2. Data Specification

This section details the source of our dataset as well as the settings of honeypot accounts and the data crawling process.

2.1. Data Source

On Weibo, the number of followers of users often depends on the users’ influence. Driven by the benefits of pan-entertainment and commercialization, users’ demand for zombie followers has grown, leading to a large-scale purchase of zombie followers in the market. Based on the investigation of the various advertisements on the Internet to sell zombie follower services, the following main sales channels can be found: Weibo profile: some zombie followers leave sales advertisements with contact information on normal users’ microblogs, while others mark such information on their avatars and spread it by following normal users. Taobao shop: Taobao, a popular C2C platform in China, has taken all efforts to stop illegal sales, but a search using specific keywords can still lead one to the sales of zombie follower services. The stores offer various packages and for each package, the basic information, quantity, and price of zombie followers are explained on the product details page. Buyers can place orders directly according to the instructions. Search engine: when searching for keywords related to the sales of zombie follower services on major search engines, a series of related websites will appear, which contain information such as the categories and number of zombie followers. Buyers can purchase directly from the website or contact the customer service staff according to the information provided on the website.

2.2. Honeypot Account Description

Honeypot is a common means to collect zombie followers [32, 34]. On Facebook, MySpace, and Twitter, it is often used to detect spammers [35–37]. Aiming at studying the current ecosystem of zombie followers, we created eight honeypot accounts on Weibo, corresponding to the eight ZF company groups.
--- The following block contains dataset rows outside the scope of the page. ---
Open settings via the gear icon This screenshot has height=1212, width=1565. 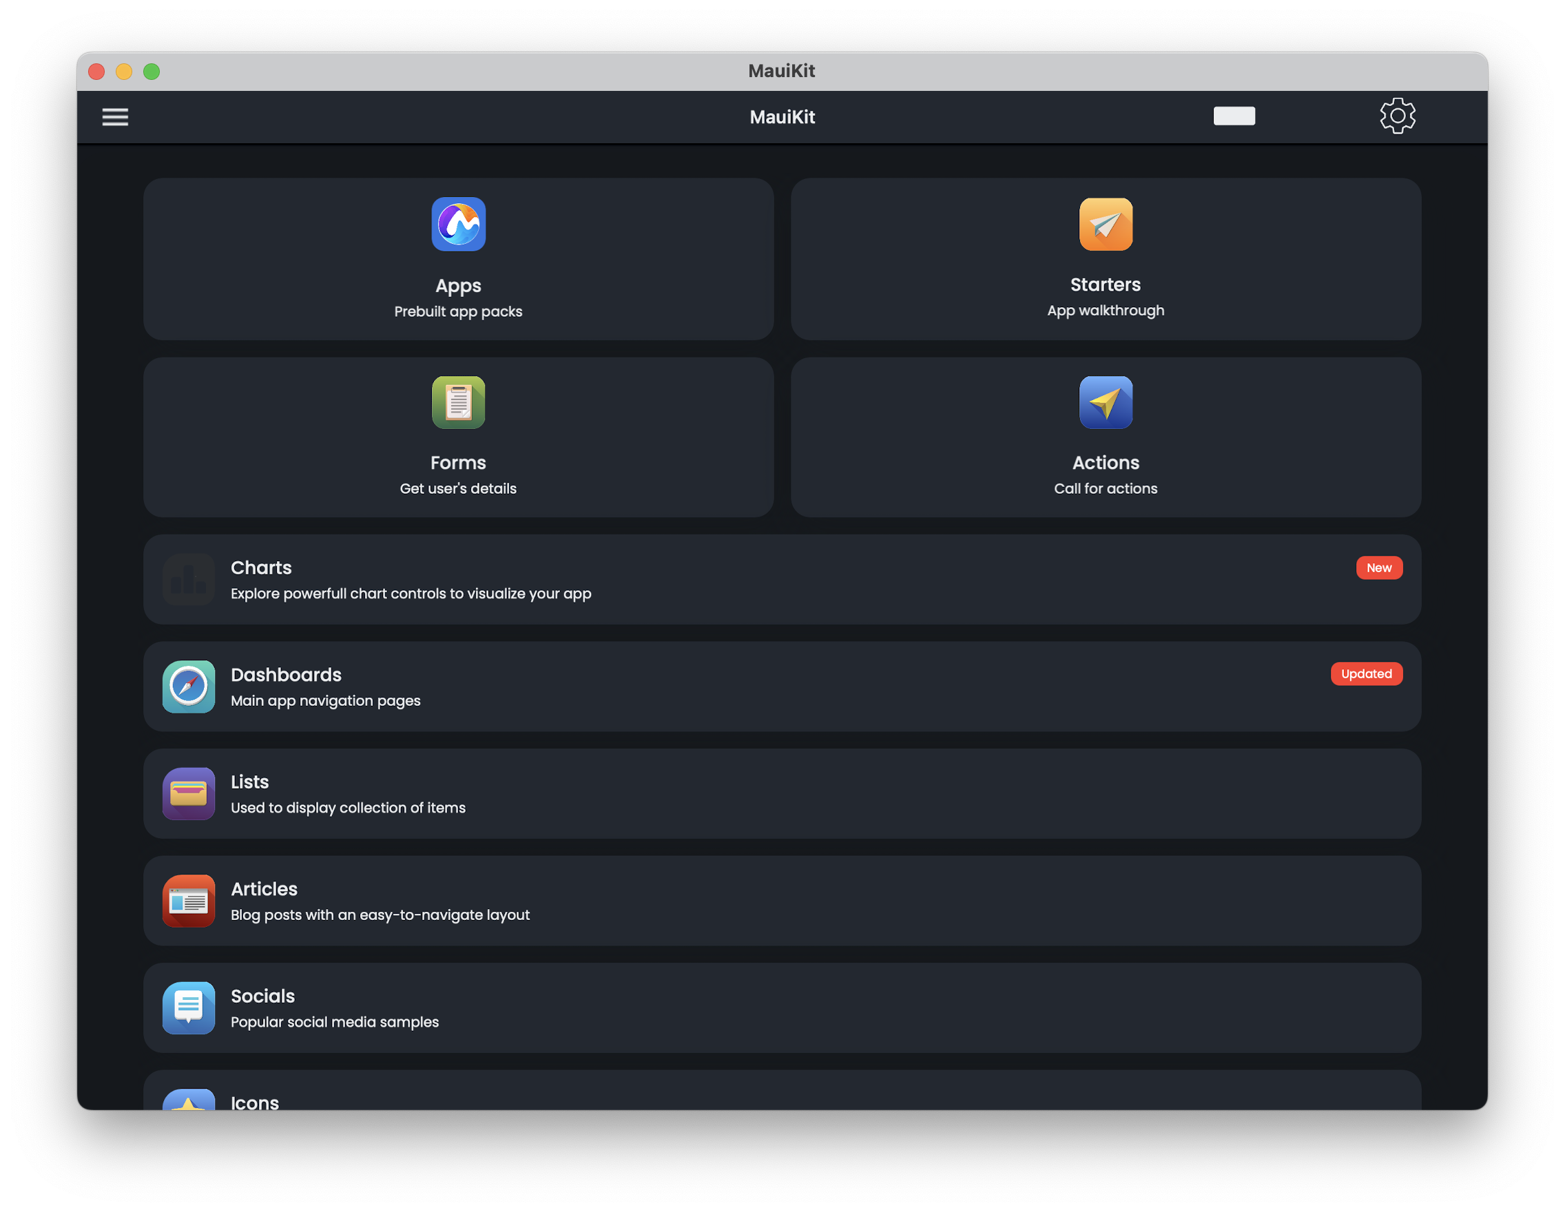point(1397,116)
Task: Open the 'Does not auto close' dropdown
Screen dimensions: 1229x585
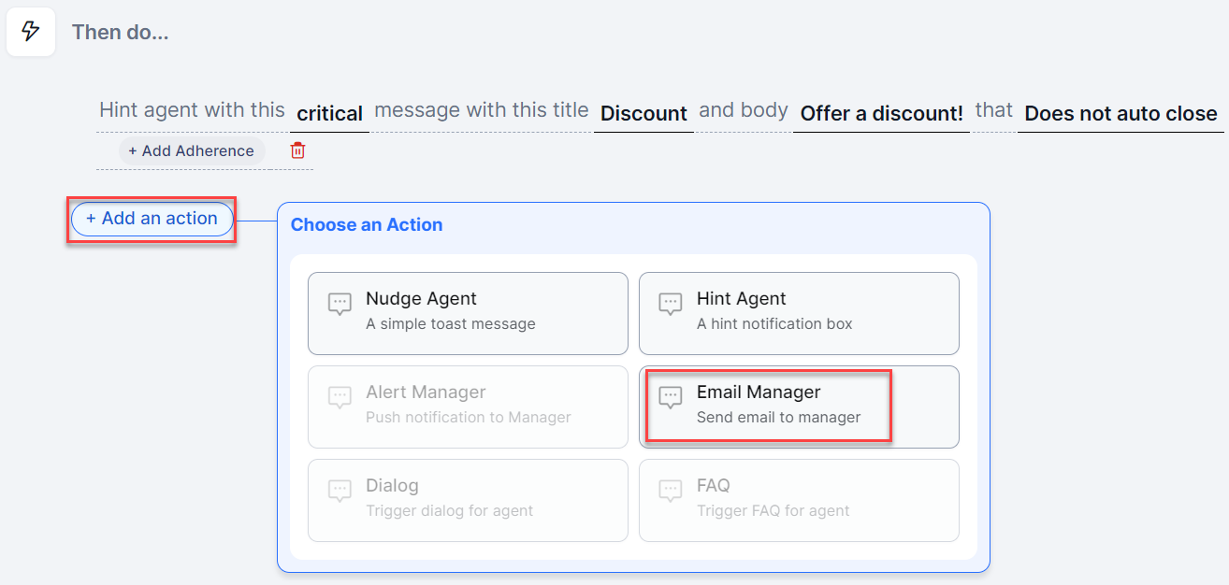Action: click(1121, 114)
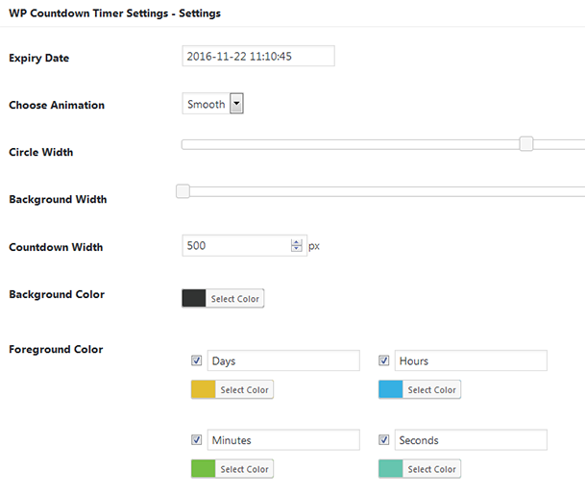Uncheck the Hours checkbox

point(384,360)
All honeypots remain in the initial state and empty (i.e., no basic information or microblog is present). We collected more than 5,000 zombie followers each from eight different companies and injected them into the corresponding honeypot account. Table 1 lists honeypot account details and the sources of zombie followers. All zombie followers were collected at the same time. Overall, we collected a total of 43,352 zombie followers in eight groups.

2.3. Data Collection

What are the characteristics of the zombie follower industry? What are the characteristic differences between zombie followers and normal users? How to detect zombie followers? To answer these questions, in this study, we mainly collected two datasets: (1) the zombie followers’ data and related data collected through the honeypot account and (2) the normal users’ data and related data collected through the Python crawler. All the above data were exclusively open data obtained through Sina API. In addition, we encrypted the data to ensure data security. The collection of the datasets and the detailed analysis of the basic characteristics are described below.

We used the Python crawler to monitor the corresponding honeypot account and detect the injected zombie followers. After all zombie followers were collected, we performed a second crawl on the collected data. The public information, followers (the latest 1000), and microblogs (the latest 100) of each zombie follower were crawled, and the results are presented in Table 2. Meanwhile, we collected the data, including public information and 3,394,129 microblogs (the latest 100) of 45,559 normal users as a comparison dataset.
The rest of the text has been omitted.